#### What you are asked to do
Please pull out the stretch of the material below from the line containing "done [824, 708]" through the line containing "The image size is (924, 1307).", and reproduce those lines word for word with both end lines included.

=== Input material ===

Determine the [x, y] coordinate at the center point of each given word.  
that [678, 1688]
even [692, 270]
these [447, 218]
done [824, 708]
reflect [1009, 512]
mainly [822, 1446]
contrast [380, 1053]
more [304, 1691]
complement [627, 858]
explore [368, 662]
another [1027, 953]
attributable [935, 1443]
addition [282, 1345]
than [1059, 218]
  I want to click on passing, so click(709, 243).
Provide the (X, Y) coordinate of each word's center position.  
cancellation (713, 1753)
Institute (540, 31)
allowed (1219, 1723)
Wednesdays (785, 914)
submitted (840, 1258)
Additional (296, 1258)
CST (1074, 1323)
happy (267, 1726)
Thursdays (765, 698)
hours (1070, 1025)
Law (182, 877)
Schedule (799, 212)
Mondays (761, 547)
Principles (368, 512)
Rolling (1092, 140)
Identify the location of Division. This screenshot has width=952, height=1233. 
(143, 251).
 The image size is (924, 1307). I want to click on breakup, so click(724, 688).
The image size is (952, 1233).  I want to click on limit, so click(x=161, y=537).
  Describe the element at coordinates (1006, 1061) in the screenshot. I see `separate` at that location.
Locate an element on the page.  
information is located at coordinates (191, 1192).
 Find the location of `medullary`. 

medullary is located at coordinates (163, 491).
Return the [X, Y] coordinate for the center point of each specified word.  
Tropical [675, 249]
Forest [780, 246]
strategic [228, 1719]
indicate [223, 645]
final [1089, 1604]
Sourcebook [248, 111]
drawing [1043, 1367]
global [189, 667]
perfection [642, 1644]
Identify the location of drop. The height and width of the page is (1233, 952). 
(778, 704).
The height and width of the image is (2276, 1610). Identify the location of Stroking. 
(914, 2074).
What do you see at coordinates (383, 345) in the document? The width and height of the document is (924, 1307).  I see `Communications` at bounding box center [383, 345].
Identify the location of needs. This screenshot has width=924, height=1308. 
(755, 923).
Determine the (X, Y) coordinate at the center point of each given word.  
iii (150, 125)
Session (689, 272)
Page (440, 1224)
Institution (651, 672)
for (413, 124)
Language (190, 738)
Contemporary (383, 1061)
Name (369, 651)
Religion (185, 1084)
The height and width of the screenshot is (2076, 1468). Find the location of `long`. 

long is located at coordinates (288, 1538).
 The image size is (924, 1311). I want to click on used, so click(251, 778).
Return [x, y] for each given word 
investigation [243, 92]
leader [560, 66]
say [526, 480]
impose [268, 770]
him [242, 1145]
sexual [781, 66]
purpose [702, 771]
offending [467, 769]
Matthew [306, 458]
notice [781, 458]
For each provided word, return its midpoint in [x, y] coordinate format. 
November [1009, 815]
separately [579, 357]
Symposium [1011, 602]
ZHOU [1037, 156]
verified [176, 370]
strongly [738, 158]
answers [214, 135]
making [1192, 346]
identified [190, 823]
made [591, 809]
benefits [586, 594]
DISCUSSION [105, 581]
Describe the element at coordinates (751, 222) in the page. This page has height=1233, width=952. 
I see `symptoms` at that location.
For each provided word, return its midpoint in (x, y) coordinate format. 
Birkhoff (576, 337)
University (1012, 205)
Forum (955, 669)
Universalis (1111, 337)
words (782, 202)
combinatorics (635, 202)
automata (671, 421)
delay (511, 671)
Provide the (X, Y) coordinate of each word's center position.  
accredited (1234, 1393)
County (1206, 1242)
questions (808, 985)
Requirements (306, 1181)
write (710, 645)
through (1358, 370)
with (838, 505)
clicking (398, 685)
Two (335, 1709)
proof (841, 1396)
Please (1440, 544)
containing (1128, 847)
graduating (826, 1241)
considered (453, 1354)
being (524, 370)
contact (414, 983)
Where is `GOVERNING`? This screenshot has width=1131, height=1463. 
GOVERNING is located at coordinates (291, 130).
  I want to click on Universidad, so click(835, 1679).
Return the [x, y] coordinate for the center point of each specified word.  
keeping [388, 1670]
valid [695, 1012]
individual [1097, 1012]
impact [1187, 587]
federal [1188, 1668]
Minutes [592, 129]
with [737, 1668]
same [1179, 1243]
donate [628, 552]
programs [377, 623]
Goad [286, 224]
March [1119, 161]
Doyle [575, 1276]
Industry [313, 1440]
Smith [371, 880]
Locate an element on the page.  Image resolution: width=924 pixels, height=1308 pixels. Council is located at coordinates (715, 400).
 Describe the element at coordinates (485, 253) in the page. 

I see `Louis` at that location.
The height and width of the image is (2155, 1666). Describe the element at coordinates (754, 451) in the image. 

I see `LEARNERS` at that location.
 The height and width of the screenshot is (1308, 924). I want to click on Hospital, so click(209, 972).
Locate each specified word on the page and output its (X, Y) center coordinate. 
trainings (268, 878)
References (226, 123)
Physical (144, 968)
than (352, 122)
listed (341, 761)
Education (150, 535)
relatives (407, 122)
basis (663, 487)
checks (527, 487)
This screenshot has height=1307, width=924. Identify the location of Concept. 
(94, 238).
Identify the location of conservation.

===

#### The result
done [824, 708]
reflect [1009, 512]
mainly [822, 1446]
contrast [380, 1053]
more [304, 1691]
complement [627, 858]
explore [368, 662]
another [1027, 953]
attributable [935, 1443]
addition [282, 1345]
than [1059, 218]
  I want to click on passing, so click(709, 243).
Provide the (X, Y) coordinate of each word's center position.  
cancellation (713, 1753)
Institute (540, 31)
allowed (1219, 1723)
Wednesdays (785, 914)
submitted (840, 1258)
Additional (296, 1258)
CST (1074, 1323)
happy (267, 1726)
Thursdays (765, 698)
hours (1070, 1025)
Law (182, 877)
Schedule (799, 212)
Mondays (761, 547)
Principles (368, 512)
Rolling (1092, 140)
Identify the location of Division. This screenshot has width=952, height=1233. 
(143, 251).
 The image size is (924, 1307). I want to click on breakup, so click(724, 688).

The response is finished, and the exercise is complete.